Extend your pyspark powers with pyspark+¶

Features ✨️

Wrapper Class!
Simple use!
Made with A.I. contribution 🤖

Main Class: 🚀¶

`deduplicate(df, by_columns=None, order_by=None, desc_=True)` ¶

Returns a DataFrame with duplicate rows removed based on the given columns.

Parameters:

Name	Type	Description	Default
`df`	`pyspark.sql.DataFrame`	The input DataFrame.	required
`by_columns`	`Union[str, List[str]]`	A column or list of columns to group by for deduplication.	`None`
`order_by`	`Optional[Union[str, List[str]]]`	A column or list of columns to order by before deduplication. If not specified, the deduplication will be performed based on the `by_columns` parameter.	`None`

Returns:

Type	Description
`DataFrame`	pyspark.sql.DataFrame: A DataFrame with duplicate rows removed.

Deduplicating a DataFrame

This example shows how to use deduplicate() to remove duplicate rows from a DataFrame.

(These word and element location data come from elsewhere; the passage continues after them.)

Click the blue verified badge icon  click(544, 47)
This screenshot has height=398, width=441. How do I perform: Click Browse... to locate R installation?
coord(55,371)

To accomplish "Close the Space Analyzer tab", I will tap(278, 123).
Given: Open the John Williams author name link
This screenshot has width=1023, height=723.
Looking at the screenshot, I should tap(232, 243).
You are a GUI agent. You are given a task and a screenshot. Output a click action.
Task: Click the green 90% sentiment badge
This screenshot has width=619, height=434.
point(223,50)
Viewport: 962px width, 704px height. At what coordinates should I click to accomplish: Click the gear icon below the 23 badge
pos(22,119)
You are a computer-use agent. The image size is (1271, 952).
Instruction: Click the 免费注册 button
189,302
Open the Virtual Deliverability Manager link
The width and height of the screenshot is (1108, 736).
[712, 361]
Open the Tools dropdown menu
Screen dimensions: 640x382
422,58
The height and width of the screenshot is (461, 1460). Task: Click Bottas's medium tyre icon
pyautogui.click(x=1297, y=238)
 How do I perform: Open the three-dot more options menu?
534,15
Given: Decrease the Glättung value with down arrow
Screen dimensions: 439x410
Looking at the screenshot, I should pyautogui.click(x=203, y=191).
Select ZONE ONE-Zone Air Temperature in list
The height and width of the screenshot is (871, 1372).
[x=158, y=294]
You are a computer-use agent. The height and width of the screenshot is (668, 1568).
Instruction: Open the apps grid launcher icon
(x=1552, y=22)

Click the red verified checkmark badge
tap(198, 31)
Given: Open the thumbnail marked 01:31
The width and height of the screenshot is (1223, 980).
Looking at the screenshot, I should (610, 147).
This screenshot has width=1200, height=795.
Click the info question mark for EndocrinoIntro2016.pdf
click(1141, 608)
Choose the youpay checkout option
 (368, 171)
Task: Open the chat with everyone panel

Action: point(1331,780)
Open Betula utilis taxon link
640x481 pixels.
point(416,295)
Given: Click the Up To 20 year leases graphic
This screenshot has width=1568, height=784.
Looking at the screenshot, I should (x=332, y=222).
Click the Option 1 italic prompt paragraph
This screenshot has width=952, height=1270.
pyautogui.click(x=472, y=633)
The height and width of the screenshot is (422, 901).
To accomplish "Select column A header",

Original dfExample 1Example 2

df = spark.createDataFrame([(1, "a"), (2, "b"), (1, "a"), (3, "c")], ["col1", "col2"])
df.show()

Output:

+----+----+
|col1|col2|
+----+----+
|   1|   a|
|   2|   b|
|   1|   a|
|   3|   c|
+----+----+

df_dedup = deduplicate(df, "col1")
df_dedup.show()

Output:

+----+----+
|col1|col2|
+----+----+
|   1|   a|
|   2|   b|
|   3|   c|
+----+----+

df_dedup = deduplicate(df, ["col1", "col2"], order_by="col1")
df_dedup.show()

Output:

+----+----+
|col1|col2|
+----+----+
|   1|   a|
|   2|   b|
|   3|   c|
+----+----+

Important

This function preserves the first occurrence of each unique row and removes subsequent duplicates.
If there are no duplicate rows in the DataFrame, this function returns the input DataFrame unchanged.
The order_by parameter can be used to specify a custom order for the deduplication. By default, the function orders by the columns specified in the by_columns parameter.
The input DataFrame should not contain null values, as these may cause unexpected behavior in the deduplication.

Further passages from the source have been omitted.